───── ENTRIES SHOWN

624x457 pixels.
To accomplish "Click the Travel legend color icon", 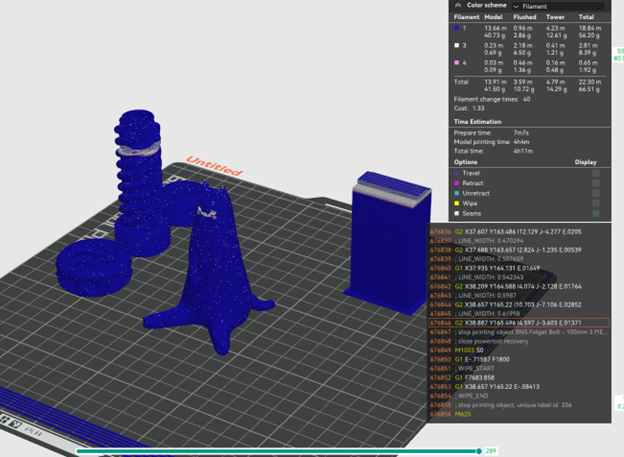I will [x=458, y=173].
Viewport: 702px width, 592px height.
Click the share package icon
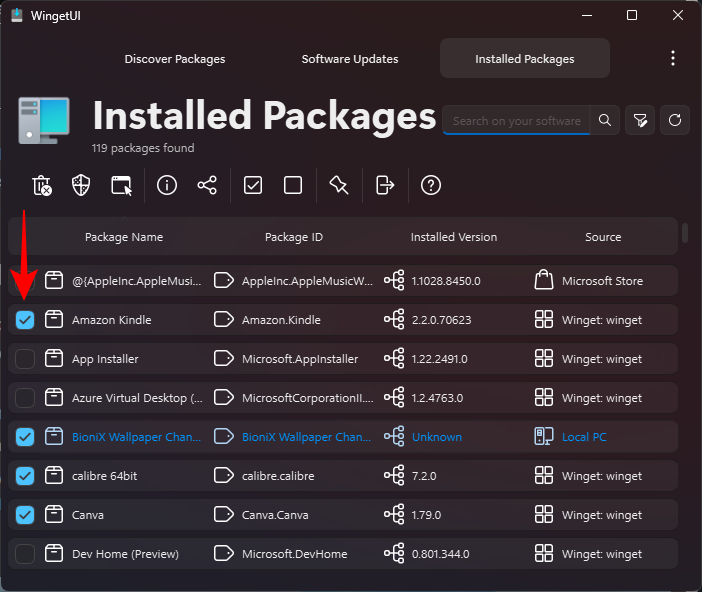point(207,185)
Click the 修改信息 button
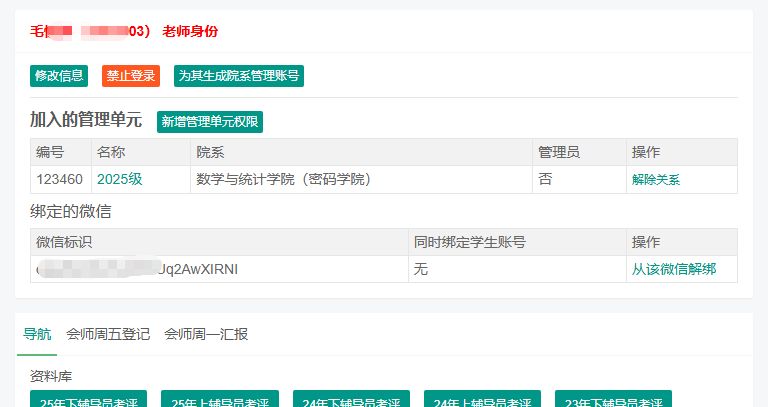The image size is (768, 407). click(x=59, y=76)
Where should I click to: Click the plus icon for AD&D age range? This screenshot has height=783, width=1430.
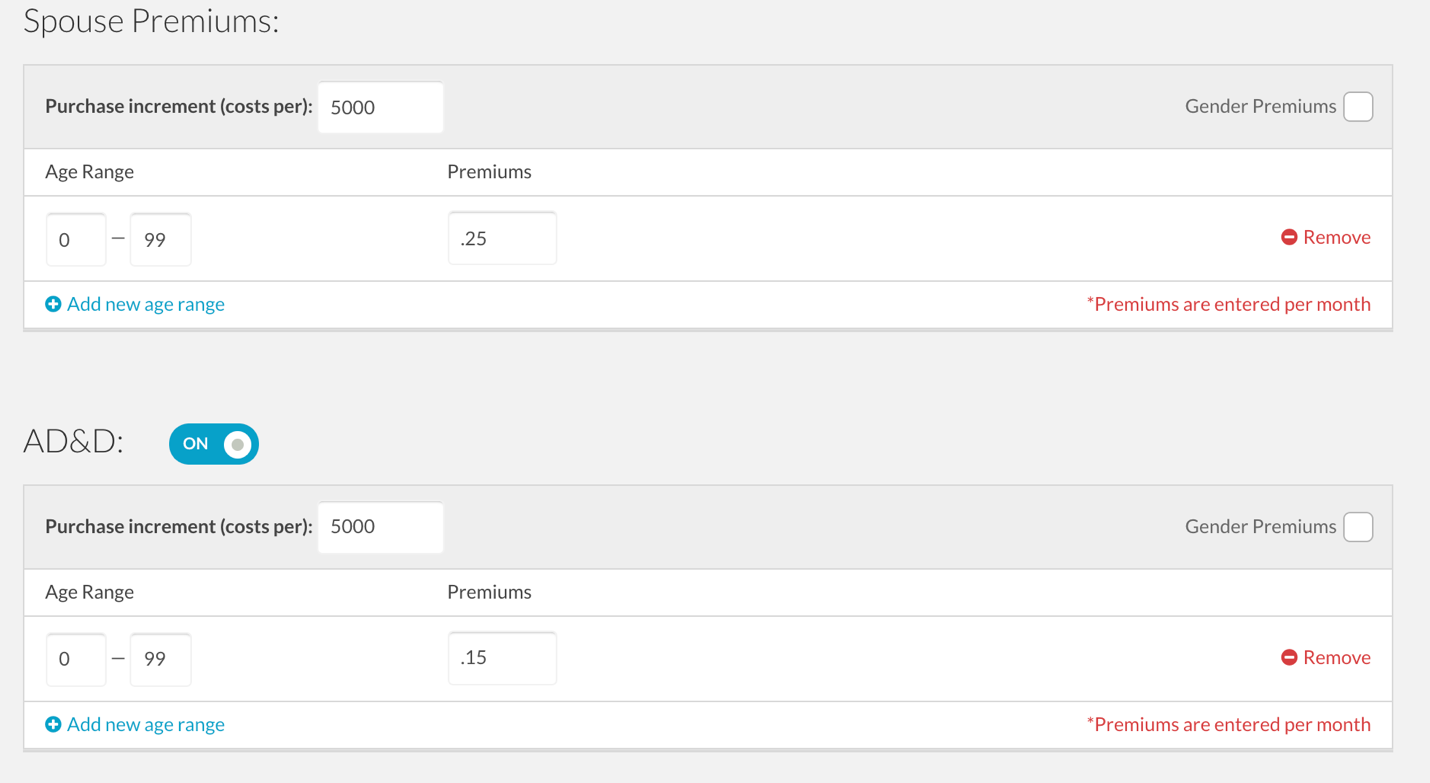tap(53, 724)
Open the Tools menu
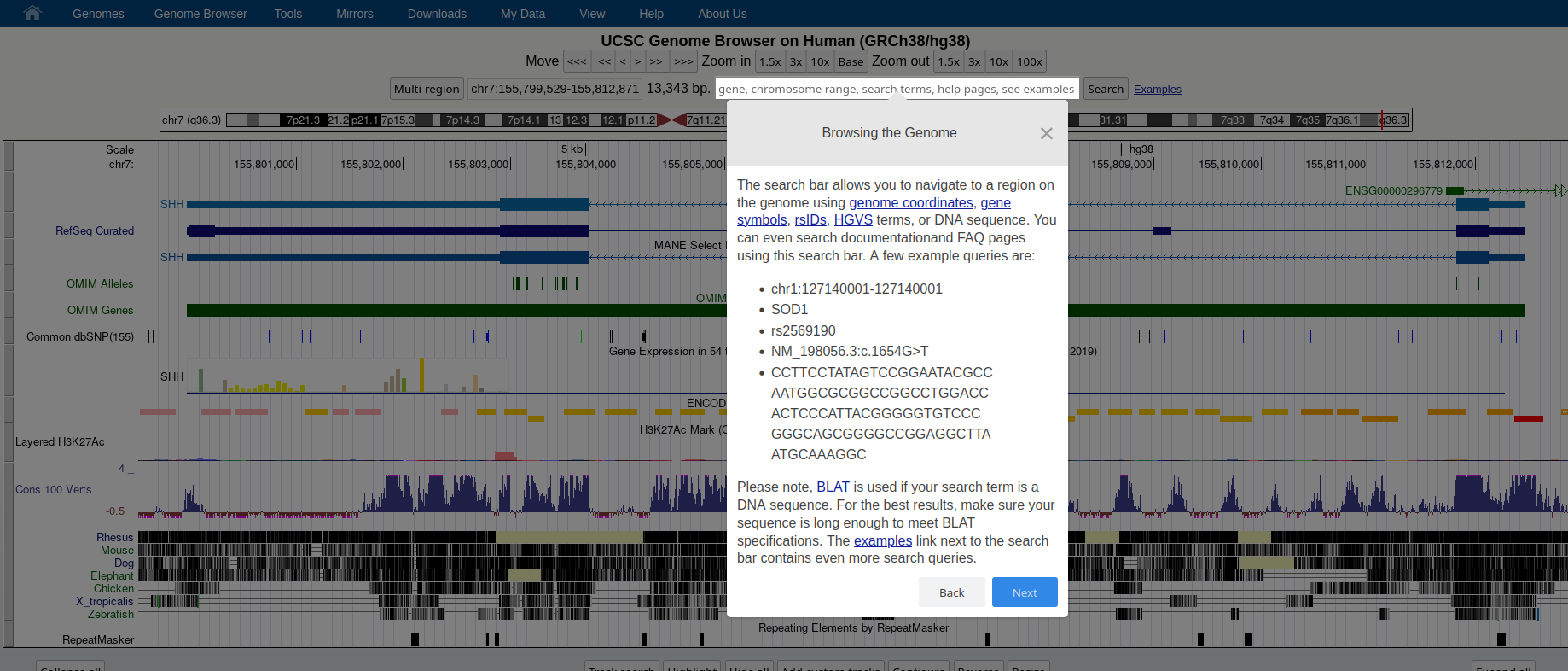 point(287,14)
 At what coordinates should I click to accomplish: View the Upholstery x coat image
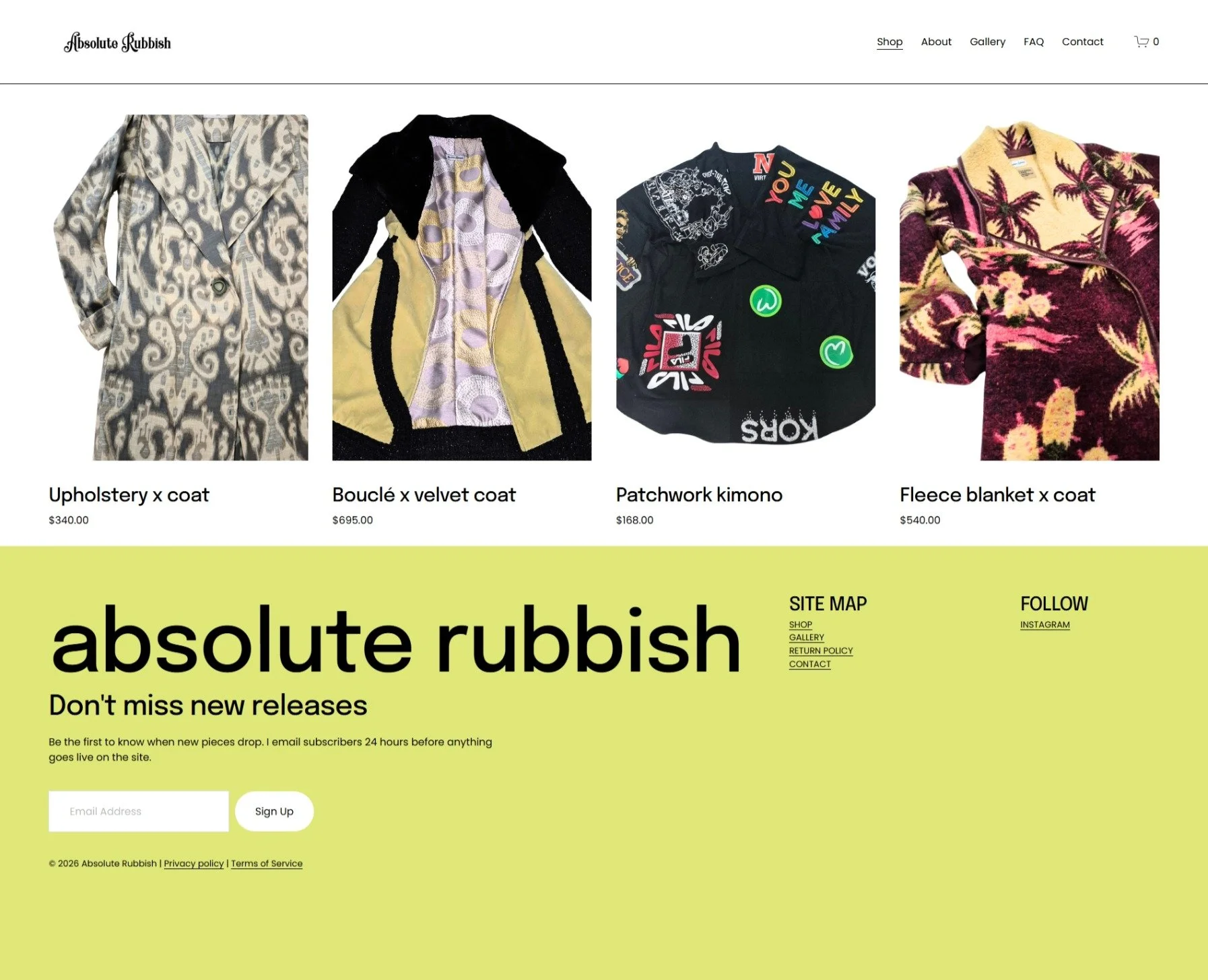point(178,288)
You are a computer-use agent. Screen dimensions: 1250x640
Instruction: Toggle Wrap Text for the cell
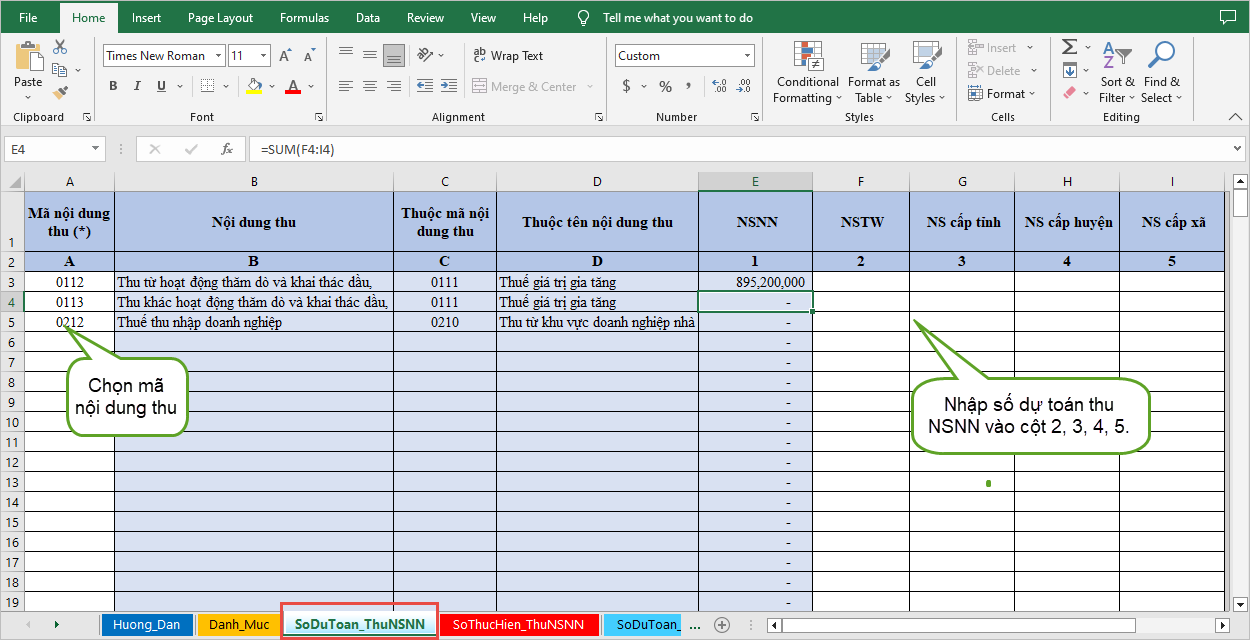tap(508, 56)

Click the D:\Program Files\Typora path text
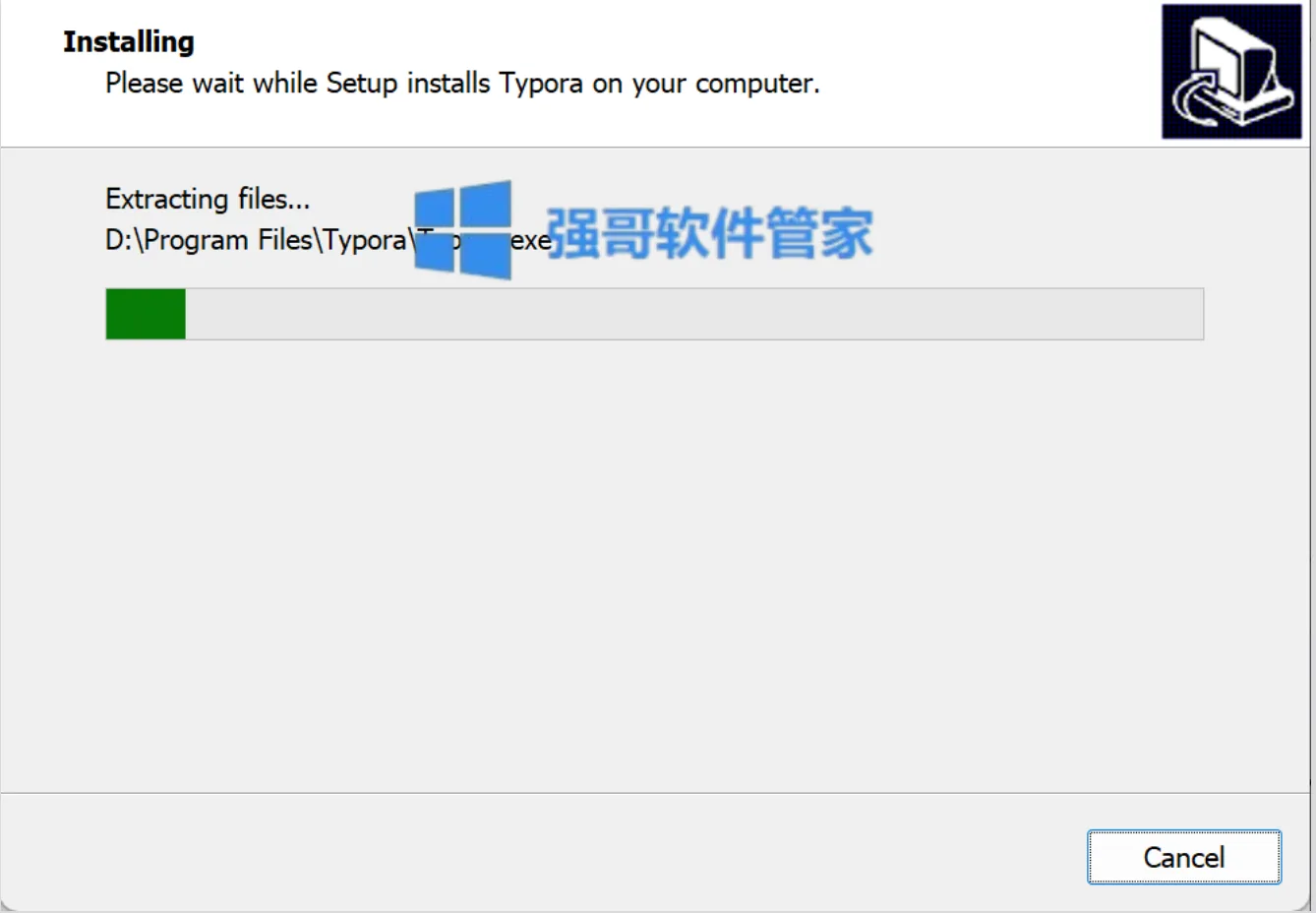pyautogui.click(x=256, y=240)
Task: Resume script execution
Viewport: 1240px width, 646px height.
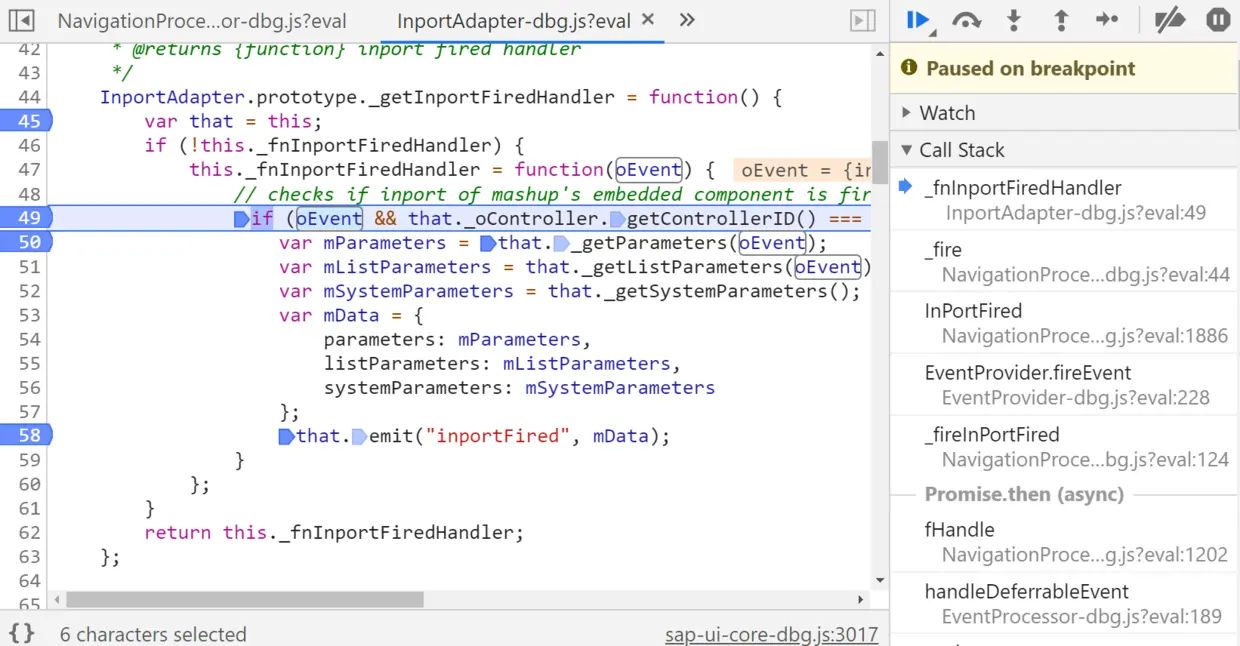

──────────

* PROBLEM DETAILS: Output exactly the lines from the one that has "Open the Tools menu" through the end of the data. Do not include pictures.

* RESULT OF THIS TASK:
Open the Tools menu
 point(287,14)
 At what coordinates should I click to accomplish: View the Upholstery x coat image
point(178,288)
You are a computer-use agent. Screen dimensions: 1250x640
Instruction: Toggle Wrap Text for the cell
tap(508, 56)

Click the D:\Program Files\Typora path text
pyautogui.click(x=256, y=240)
Task: Resume script execution
Viewport: 1240px width, 646px height.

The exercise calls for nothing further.